__What you are asked to do__. Output the records as a two-column CSV with the header input,output: one row per record, holding its text and its answer, each in a single quoted field with line breaks replaced by spaces. Begin at the line that contains "353) label: Cloudflare" and stop after the line that contains "Moderaterna lex laval".

=== Rows ===

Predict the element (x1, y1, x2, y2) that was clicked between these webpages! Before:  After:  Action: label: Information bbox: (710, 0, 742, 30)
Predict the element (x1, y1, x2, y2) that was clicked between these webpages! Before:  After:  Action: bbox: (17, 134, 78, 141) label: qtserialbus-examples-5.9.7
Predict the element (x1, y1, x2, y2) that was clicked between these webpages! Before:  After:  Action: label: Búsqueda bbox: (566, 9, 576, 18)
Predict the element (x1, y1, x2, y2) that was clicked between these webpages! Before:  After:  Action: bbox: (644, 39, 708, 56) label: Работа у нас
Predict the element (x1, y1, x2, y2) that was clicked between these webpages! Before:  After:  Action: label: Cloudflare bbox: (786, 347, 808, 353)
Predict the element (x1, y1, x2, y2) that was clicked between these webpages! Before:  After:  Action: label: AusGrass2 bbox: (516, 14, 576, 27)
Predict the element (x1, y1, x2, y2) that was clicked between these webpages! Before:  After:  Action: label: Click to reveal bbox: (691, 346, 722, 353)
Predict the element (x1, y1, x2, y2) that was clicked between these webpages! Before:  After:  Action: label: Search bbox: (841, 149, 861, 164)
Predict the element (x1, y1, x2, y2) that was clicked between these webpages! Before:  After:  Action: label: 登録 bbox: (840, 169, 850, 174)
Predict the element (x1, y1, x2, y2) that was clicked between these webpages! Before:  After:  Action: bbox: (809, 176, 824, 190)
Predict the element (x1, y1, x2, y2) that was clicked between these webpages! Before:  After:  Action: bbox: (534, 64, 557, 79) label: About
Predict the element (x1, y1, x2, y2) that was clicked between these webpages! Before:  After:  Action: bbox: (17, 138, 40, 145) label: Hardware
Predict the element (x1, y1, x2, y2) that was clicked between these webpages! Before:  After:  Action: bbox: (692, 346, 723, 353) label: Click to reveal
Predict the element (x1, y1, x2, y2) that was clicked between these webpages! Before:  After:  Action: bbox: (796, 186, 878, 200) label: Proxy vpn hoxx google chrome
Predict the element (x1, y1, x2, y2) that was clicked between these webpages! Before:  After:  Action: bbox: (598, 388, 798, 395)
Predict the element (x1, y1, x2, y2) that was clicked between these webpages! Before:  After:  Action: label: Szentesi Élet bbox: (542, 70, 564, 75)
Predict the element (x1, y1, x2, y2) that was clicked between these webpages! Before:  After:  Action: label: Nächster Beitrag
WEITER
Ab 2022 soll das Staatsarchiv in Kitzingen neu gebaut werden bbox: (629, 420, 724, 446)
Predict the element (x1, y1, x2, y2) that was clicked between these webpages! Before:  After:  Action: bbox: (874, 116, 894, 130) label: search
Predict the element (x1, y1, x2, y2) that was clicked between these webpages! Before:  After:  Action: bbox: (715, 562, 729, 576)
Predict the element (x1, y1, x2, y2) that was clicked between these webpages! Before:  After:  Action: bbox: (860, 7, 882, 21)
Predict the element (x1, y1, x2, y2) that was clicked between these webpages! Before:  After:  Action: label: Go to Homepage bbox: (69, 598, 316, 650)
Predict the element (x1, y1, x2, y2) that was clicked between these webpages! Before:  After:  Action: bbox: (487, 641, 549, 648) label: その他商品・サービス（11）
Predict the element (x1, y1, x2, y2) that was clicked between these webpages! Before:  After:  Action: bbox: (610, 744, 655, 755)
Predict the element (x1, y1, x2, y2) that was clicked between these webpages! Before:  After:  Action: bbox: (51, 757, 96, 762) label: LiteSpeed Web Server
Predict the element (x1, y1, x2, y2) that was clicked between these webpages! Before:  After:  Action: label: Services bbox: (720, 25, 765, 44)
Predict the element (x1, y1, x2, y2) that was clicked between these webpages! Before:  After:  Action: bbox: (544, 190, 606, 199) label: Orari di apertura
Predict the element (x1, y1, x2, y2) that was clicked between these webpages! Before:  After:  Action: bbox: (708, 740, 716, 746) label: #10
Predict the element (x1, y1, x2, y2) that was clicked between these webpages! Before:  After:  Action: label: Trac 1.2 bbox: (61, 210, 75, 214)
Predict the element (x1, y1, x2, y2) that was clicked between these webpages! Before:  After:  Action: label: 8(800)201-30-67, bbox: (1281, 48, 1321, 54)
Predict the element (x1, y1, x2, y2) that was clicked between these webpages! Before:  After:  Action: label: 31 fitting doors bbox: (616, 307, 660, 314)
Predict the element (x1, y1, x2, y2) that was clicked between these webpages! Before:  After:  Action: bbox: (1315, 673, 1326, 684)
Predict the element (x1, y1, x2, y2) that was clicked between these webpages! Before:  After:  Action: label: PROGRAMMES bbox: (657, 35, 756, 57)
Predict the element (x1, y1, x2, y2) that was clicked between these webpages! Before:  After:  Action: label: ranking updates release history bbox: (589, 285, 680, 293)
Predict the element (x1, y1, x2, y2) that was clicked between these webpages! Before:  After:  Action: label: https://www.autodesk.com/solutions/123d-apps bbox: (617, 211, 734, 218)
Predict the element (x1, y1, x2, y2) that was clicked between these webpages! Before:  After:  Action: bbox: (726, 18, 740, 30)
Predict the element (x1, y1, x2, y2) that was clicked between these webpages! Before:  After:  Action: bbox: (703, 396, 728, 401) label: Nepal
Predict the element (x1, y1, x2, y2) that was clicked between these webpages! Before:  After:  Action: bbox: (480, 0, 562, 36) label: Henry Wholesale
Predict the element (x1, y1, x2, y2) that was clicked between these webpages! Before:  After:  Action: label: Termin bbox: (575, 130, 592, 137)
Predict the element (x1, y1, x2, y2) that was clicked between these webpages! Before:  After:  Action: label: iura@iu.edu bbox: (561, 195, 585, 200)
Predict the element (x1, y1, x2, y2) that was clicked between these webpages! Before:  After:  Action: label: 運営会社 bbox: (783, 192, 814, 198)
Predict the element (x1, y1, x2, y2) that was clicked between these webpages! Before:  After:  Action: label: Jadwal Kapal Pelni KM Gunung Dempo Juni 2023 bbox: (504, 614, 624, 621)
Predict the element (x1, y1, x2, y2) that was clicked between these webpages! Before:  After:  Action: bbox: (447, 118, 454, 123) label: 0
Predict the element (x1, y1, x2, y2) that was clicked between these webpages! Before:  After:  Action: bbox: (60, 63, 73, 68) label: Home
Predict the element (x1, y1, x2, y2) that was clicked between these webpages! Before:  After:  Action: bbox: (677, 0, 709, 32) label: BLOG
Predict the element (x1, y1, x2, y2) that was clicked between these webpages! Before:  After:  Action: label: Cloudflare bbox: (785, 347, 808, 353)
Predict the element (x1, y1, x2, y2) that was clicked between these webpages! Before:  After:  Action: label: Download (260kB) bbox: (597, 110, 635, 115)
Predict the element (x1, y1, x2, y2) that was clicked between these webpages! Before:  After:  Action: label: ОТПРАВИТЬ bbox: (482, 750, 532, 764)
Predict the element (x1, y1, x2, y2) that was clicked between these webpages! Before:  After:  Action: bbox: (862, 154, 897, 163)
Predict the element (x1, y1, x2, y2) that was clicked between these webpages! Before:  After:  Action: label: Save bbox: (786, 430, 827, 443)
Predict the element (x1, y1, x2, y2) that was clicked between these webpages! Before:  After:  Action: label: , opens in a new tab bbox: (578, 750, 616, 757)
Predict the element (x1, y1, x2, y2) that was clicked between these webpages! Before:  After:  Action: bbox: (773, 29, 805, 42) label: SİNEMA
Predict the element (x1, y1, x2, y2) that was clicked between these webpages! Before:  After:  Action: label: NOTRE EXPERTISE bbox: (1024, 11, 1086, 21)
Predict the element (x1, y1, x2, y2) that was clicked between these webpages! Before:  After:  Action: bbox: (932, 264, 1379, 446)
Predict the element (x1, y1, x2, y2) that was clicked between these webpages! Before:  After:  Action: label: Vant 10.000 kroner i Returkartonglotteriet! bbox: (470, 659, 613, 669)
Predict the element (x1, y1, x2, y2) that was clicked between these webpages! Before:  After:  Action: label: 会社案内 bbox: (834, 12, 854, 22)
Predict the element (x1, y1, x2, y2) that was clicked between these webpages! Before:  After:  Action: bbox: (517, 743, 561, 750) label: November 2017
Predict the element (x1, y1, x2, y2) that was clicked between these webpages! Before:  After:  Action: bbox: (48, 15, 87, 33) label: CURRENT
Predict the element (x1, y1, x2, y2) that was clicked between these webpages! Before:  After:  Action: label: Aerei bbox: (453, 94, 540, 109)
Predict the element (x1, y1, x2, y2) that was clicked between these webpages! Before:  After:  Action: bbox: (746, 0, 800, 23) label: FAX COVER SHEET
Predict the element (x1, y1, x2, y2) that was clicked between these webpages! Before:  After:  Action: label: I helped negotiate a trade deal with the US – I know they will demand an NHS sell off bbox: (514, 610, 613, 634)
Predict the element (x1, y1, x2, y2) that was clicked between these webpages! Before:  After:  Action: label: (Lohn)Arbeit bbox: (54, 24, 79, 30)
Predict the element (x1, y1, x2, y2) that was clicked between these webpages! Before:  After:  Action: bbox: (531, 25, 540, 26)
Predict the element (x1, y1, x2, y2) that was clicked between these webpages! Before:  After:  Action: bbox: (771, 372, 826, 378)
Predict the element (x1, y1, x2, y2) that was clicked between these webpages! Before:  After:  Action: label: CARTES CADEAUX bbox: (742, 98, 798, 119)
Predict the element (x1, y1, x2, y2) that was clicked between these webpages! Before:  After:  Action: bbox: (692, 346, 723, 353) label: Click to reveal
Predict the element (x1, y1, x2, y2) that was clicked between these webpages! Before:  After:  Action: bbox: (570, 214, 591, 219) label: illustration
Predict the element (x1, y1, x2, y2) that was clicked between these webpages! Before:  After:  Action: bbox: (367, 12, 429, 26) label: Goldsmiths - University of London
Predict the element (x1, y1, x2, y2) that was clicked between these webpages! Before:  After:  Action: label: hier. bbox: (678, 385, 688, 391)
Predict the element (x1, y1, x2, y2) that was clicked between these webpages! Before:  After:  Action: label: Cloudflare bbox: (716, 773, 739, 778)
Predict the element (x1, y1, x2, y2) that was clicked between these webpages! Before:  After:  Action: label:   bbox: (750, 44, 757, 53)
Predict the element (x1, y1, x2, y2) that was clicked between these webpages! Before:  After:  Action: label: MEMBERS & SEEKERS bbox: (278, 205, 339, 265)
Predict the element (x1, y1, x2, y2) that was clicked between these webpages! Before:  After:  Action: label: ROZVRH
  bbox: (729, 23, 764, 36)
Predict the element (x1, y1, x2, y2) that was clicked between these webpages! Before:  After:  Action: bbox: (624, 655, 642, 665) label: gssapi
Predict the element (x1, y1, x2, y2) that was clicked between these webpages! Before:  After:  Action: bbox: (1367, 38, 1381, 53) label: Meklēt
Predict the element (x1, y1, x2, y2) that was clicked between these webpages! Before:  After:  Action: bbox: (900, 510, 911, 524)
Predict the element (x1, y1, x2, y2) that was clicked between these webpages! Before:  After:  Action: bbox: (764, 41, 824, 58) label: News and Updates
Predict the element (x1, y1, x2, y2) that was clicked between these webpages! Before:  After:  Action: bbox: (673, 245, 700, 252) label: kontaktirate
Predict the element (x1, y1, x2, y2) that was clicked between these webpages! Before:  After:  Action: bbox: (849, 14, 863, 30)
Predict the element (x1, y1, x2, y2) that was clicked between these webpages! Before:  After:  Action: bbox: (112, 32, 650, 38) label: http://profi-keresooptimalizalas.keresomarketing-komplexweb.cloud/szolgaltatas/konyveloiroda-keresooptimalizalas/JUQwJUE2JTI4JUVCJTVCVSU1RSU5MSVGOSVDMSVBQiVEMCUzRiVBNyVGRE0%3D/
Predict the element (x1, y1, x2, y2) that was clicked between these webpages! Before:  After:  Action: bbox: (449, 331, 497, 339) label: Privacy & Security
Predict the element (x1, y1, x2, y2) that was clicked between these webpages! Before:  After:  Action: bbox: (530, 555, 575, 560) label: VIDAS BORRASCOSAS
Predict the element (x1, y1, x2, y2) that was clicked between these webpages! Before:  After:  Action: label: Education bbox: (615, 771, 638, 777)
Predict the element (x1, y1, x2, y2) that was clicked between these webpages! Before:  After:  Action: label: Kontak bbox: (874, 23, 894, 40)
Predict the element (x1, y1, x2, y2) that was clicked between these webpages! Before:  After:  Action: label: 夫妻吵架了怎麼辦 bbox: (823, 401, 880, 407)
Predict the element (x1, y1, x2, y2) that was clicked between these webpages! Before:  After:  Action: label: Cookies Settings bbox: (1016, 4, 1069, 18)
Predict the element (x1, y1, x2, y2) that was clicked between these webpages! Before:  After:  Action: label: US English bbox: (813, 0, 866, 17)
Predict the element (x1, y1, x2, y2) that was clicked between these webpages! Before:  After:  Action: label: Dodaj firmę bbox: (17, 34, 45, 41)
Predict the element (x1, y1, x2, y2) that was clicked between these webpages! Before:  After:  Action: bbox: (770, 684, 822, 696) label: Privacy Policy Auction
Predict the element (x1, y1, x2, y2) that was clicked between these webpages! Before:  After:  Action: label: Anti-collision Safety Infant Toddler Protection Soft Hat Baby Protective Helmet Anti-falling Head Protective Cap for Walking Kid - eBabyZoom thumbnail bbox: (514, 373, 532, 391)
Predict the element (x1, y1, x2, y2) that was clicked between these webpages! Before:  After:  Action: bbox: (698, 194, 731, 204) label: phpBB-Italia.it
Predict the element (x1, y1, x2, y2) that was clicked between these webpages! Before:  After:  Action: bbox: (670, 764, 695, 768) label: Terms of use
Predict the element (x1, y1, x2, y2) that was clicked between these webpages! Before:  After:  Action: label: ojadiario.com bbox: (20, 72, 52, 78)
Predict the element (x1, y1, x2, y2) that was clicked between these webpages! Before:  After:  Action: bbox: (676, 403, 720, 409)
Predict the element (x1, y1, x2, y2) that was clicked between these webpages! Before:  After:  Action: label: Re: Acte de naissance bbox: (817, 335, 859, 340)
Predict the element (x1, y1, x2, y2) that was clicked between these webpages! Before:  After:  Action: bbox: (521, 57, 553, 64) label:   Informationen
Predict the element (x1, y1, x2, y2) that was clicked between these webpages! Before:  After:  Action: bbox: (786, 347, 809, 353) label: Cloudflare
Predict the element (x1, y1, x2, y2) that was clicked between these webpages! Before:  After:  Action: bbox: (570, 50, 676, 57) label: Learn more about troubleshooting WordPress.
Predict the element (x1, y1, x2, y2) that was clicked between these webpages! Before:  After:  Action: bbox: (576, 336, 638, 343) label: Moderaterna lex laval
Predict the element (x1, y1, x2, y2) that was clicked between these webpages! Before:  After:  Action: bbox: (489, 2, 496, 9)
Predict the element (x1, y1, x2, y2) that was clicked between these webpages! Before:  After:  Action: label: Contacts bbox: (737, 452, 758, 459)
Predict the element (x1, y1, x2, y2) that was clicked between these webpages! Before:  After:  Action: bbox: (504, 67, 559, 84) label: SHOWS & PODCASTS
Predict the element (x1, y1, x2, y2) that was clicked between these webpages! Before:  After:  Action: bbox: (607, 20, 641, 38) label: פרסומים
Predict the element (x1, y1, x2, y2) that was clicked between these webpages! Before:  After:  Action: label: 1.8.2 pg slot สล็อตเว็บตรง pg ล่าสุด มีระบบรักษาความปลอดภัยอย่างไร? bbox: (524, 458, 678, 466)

===

__Response__.
input,output
"Predict the element (x1, y1, x2, y2) that was clicked between these webpages! Before:  After:","Action: bbox: (786, 347, 809, 353) label: Cloudflare"
"Predict the element (x1, y1, x2, y2) that was clicked between these webpages! Before:  After:","Action: bbox: (570, 50, 676, 57) label: Learn more about troubleshooting WordPress."
"Predict the element (x1, y1, x2, y2) that was clicked between these webpages! Before:  After:","Action: bbox: (576, 336, 638, 343) label: Moderaterna lex laval"